Increased mass production has lowered the cost of goods, allowing consumers to spend less in these areas and more in service industries, such as healthcare and business. The increase in disposable income has also allowed consumers to demand more variety and customization in their products. To meet these increasingly complex demands, employers are now requiring a higher skill set and education level in their workers.
Due to these changes, the wage difference between degree and non- degree holders has grown. In 1979, the wage premium for degree holders was 36% for males and females alike. By 2007. The wage premium skyrocketed to 82% for males and 75% for females. The authors of the report conclude that the increased wage premium for college educated workers is due to a lack of skilled and educated workers to fill job market demand, therefore widening the pay gap. As cited in the report, “It has become clear that in the future young adults will have to have some sort of postsecondary credential (including certificates) if they are going to earn middle-class salaries.”

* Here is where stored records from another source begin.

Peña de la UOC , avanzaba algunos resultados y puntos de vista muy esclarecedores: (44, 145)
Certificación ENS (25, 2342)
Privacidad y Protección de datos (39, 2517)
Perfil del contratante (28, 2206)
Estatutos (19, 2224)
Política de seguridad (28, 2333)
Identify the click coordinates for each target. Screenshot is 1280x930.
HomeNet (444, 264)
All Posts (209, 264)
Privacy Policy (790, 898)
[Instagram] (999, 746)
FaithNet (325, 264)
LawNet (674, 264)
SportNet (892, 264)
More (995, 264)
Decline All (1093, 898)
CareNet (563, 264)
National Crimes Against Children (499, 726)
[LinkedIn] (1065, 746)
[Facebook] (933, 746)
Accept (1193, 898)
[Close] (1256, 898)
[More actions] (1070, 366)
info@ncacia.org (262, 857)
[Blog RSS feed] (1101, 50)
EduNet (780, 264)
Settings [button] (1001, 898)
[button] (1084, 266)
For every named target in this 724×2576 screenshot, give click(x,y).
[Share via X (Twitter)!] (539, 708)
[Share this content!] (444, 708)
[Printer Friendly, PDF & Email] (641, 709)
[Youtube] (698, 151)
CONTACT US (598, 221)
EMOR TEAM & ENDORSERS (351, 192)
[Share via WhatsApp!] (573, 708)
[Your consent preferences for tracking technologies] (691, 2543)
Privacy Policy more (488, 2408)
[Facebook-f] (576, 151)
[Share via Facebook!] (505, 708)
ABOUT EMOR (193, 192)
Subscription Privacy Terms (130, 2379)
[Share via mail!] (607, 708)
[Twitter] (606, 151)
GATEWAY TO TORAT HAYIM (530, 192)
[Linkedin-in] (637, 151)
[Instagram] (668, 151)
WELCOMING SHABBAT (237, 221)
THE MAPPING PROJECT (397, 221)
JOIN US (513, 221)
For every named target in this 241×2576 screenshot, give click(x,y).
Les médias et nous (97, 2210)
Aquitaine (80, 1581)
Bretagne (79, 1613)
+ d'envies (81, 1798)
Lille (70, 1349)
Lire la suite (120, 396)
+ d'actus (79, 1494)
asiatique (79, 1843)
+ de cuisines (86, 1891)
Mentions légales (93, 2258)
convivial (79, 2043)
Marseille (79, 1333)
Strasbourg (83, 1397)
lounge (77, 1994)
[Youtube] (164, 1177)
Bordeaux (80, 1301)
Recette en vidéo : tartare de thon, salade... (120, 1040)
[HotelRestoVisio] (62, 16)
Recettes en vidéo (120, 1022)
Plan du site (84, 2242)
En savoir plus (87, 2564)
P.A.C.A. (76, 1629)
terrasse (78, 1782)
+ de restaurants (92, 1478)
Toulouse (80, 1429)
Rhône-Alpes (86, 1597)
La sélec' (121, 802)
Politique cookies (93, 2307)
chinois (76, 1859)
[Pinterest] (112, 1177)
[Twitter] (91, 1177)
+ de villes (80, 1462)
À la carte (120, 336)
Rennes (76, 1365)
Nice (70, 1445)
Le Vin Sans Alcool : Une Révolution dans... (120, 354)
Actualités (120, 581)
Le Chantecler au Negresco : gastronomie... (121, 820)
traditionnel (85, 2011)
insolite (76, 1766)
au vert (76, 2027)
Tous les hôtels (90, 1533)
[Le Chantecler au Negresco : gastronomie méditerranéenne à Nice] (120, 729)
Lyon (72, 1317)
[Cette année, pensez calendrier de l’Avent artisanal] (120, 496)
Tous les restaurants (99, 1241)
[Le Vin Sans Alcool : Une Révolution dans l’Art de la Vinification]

The study recommends that more must be done to expand access to postsecondary education. Understanding the inequities produced along the lines of class, race and ethnicity, education can help to address these disparities for some of the most affected groups, African Americans and Hispanics. This includes not only making postsecondary education more readily available, but providing greater access for African Americans and Hispanics at more highly selective, top-tier schools where students are more likely to graduate. The graduation rates of Hispanics and African Americans at such institutions are 73% compared to 40% at less selective colleges.